A school that’s changing a village

The story of Rock Hill School is one of miracle after miracle.

From chance meetings on planes, to the generosity of sponsors, the school now stands with 400+ students. It’s a story of slow but steady progress that has completely changed a village.

By Anne Mitchell, DIAS Pioneer

Kyampisi is a very poor village. In Uganda, children only go to school if their parents can pay the fees. There were many children for whom education was unattainable, and who spent their days wandering the streets. They were easy targets for unscrupulous witch doctors.

An accountant and pastor, Peter Sewakiryanga, saw the need to get these children off the streets and into school. So he set up a school with volunteer teachers. At the same time, the teachers obtained education training, so that they learned on the job! The school’s income comprised entirely of student sponsorship from overseas supporters – about 20 children were sponsored.
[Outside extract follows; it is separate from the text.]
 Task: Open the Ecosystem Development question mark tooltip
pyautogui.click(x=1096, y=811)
My husband, Geoff, and I visited the school in 2014 and 2015. We had met Peter during a chance meeting on a flight from South Africa back in 2010, and our meeting was just meant to be. We developed a relationship and Peter has become part of our family.

The first time we visited, the school had 229 pupils, and the classrooms were in a hut with a dirt floor and a room in the church. More sponsors came along and others helped fund the skeleton of a new class block. It needed a lot of finishing off and we helped with the cost of those works.
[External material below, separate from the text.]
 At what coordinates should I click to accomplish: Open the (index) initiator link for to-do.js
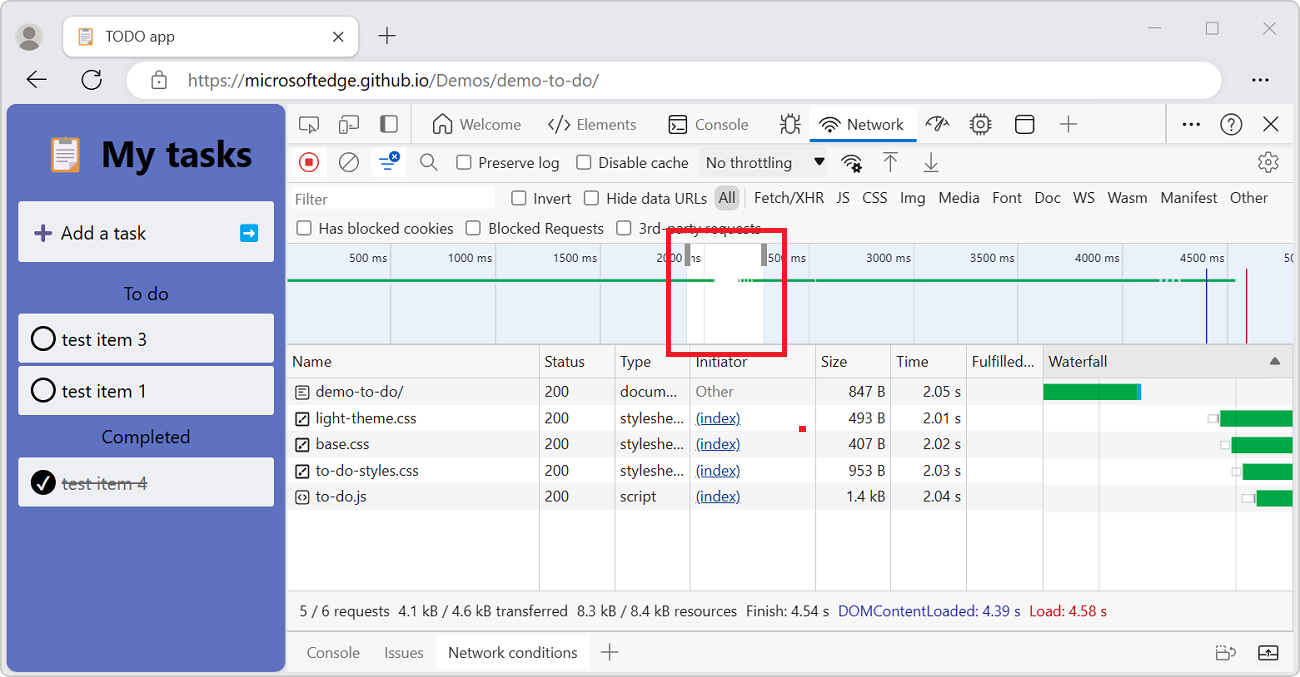717,496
We returned in 2019 and the contrast could not have been greater. DIAS has enabled the classroom block to be completed and house six rooms. The hut was still there but the floor was concrete.There were 400 students, 60 of whom were fee paying boarding students! The kitchen is a much more sturdy structure, with wood stoves, ovens and spacious preparation areas.

Peter felt that the new school wing should be dedicated to my mother, who loved teaching and helping children to read and write. My mother was born in 1923 and lived a long and fruitful life. She was born in Scotland but grew up in Australia and, after finishing school, became a teacher. We unveiled a plaque in honour of Gladys Davidson McGiffin on the last day of our visit there.

Another amazing meeting on a plane with Bruce Campbell, owner of a large business coaching enterprise, has led to more than 130 students being sponsored, and the running costs of the school being secure.

Kyampisi is a completely different place due to KCM’s ministry there, and child sacrifice in that part of Uganda is almost gone. We are proud to be a part of this incredible journey and can’t wait to see what lies ahead for KCM and Rock Hill School.